The building is a showcase for the county's new approach to libraries, officials said. For the first time in Rockville, patrons will be allowed to bring coffee and snacks inside. A Starbucks is set to open this spring across the square. "This library wants to be what the Barnes & Noble is to Bethesda Row," said Hennigan, referring to another revitalized retail area of the county. "Just as cool. Just as fun."

An area of the library designed as a hangout for teenagers has beanbag chairs and cafe-style seating at a counter. On both levels of the public library, if there's a place to sit, there's a place to plug in. The 99,000-square-foot building has a third floor for county administrative offices and nonprofit groups.

"Inside, the library is no longer what is inside the walls," said B. Parker Hamilton, director of public libraries. "It's really what's inside the world. There are no frontiers."

The new library has provoked controversies. A spat over a plan to charge patrons for parking in the nearby public garage was settled in the spring when the County Council agreed to make parking free. A plan to name the building after outgoing County Executive Douglas M. Duncan (D) stalled this week.

Some critics fret that the library, in trying to offer something for everyone, will end up serving no one well.

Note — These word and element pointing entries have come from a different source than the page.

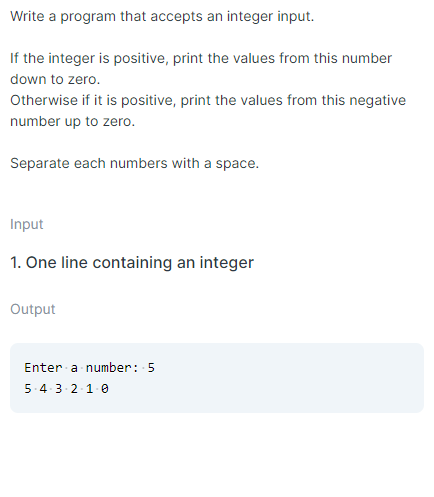Click the 'Enter a number: 5' code line
434x497 pixels.
point(89,368)
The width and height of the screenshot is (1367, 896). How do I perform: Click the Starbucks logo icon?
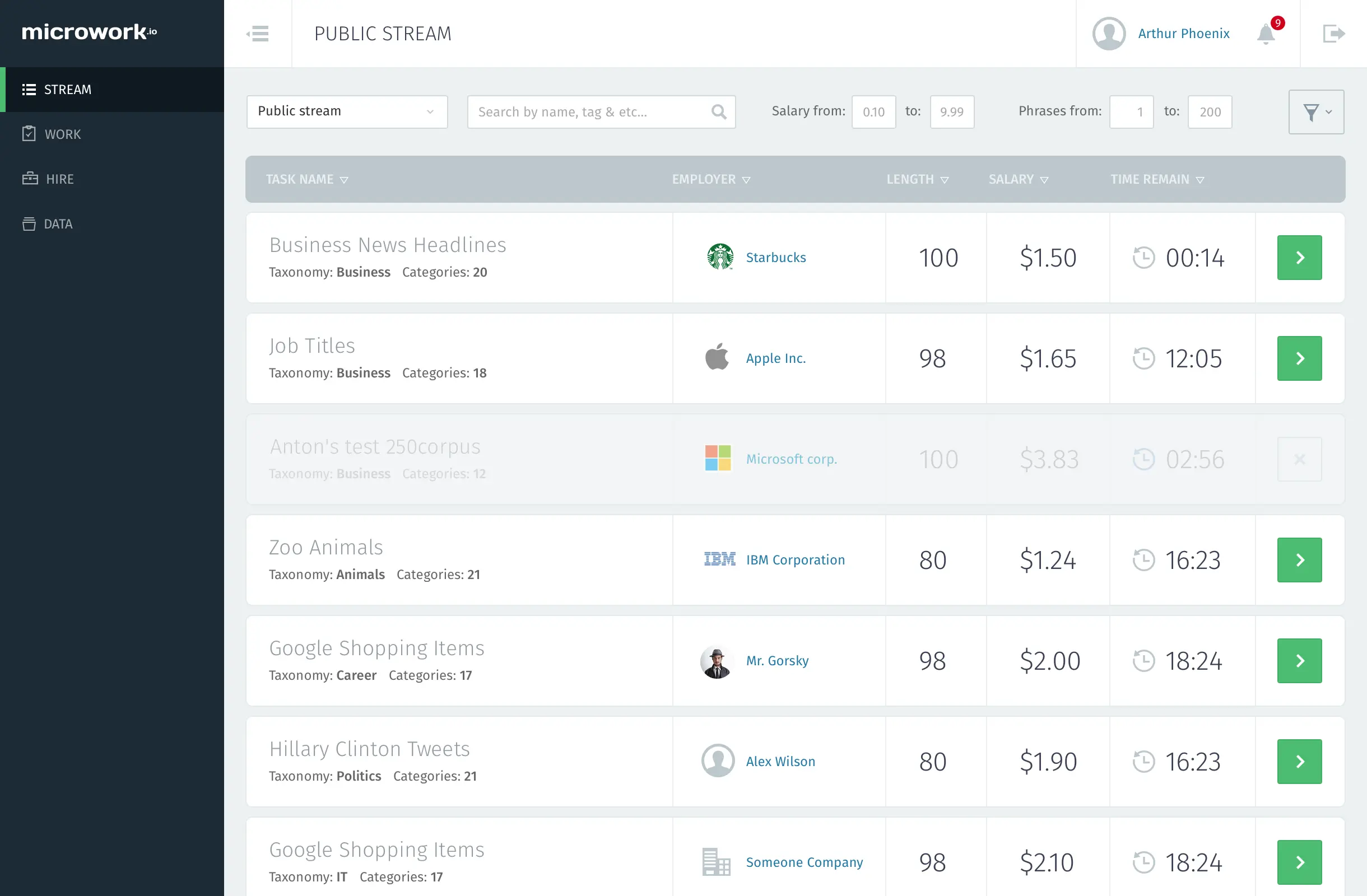720,257
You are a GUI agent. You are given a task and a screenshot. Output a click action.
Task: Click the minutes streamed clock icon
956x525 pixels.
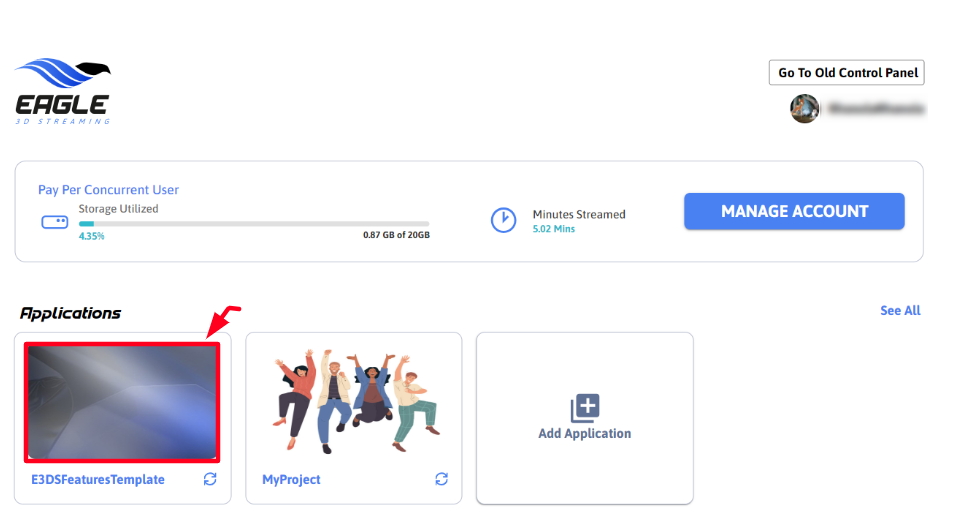tap(503, 220)
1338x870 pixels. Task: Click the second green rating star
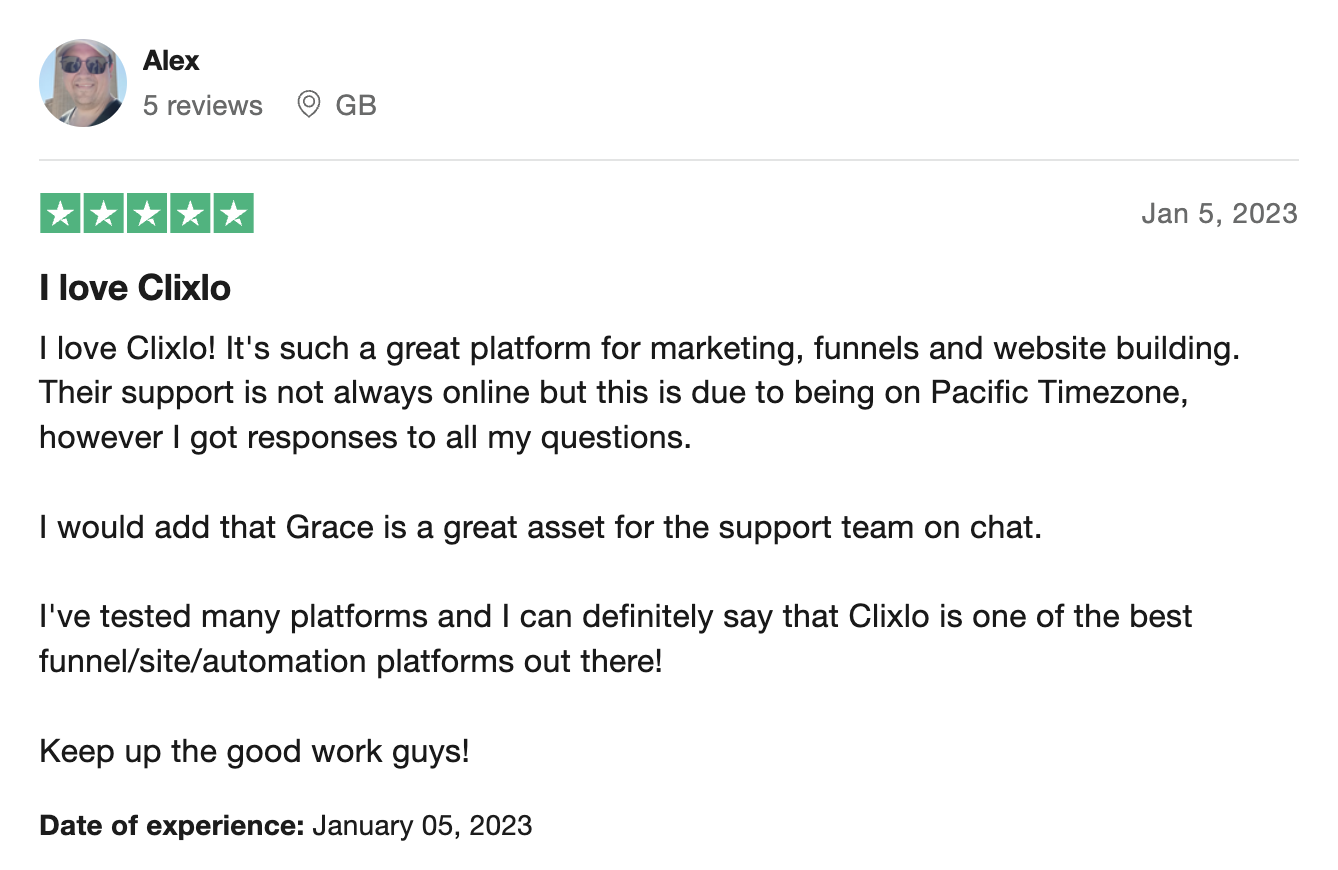103,214
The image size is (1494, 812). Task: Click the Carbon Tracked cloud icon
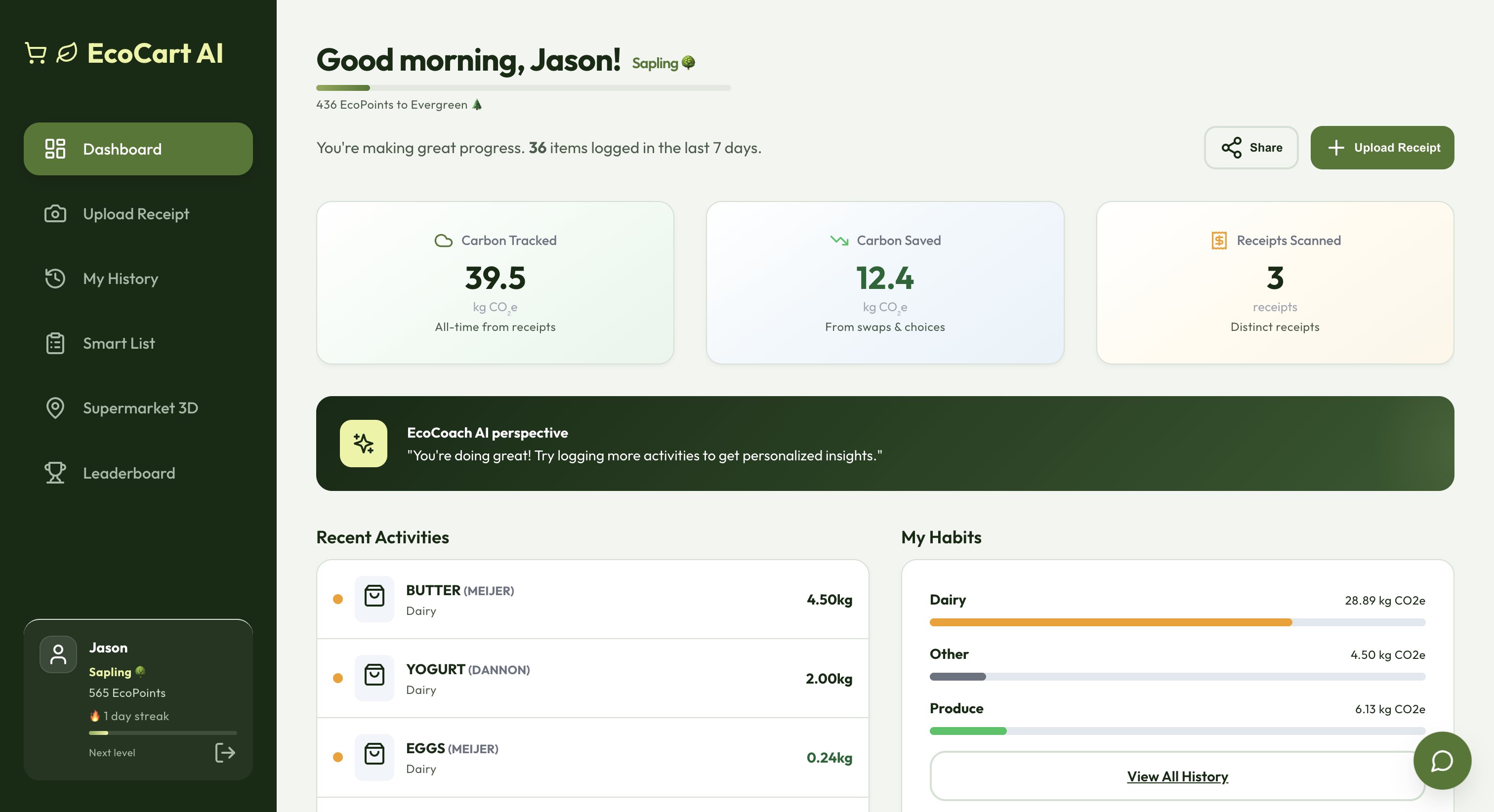point(443,240)
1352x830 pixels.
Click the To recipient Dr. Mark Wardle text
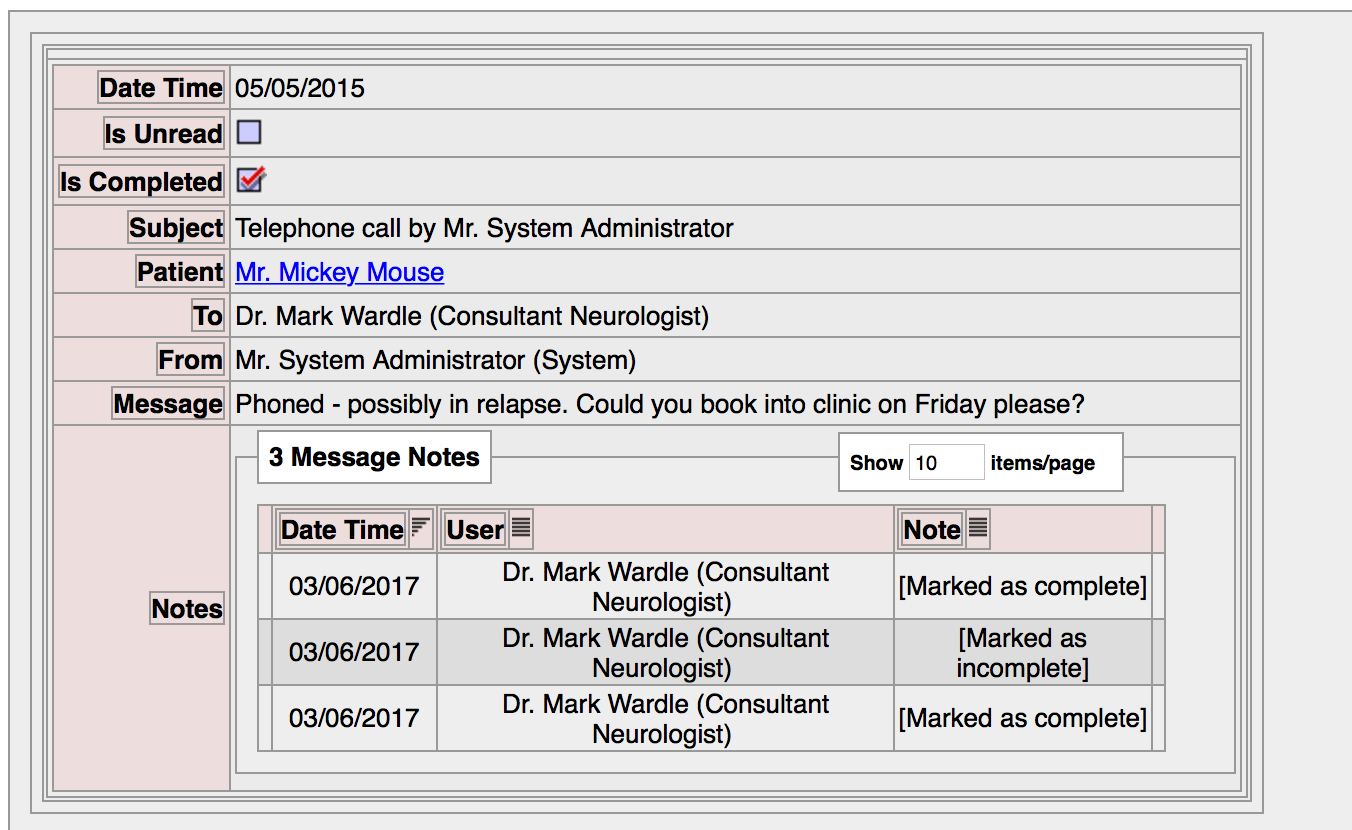[472, 316]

Rockville residents Irwin Charles Cohen, who led the campaign against paid parking, and Jacques B. Gelin said they often criticize the county libraries because they're always noticing things that bug them. "The bricks-and-mortar stuff is going really well," Gelin said. "I'm really interested in what goes on inside."

In a county where about 135 languages are spoken by students enrolled in public schools, the library system's collections are a sore spot. The new library will have collections in Vietnamese, Korean, Chinese, Spanish and Russian. The county also has a call-in language line and a subscription to a database called Rosetta Stone that provides instructional materials for learning languages.

Policies on language collections and on the library system's collections overall have not been revised in years, Hamilton said. But she said the policies will be reviewed next year. "The county is becoming more diverse, even compared to 10 years ago," Hamilton said, "and for including language collections, the question becomes: What is the criteria?"

Jung Moon, a mother of two from Clarksburg, regularly visits libraries across the county in search of Korean-language books and intends to visit the new library soon. She said that the county's selection is limited and that she often must get on a waiting list to borrow books.

"There are so many Koreans in this area," Moon said. "They need more space so they can have more books."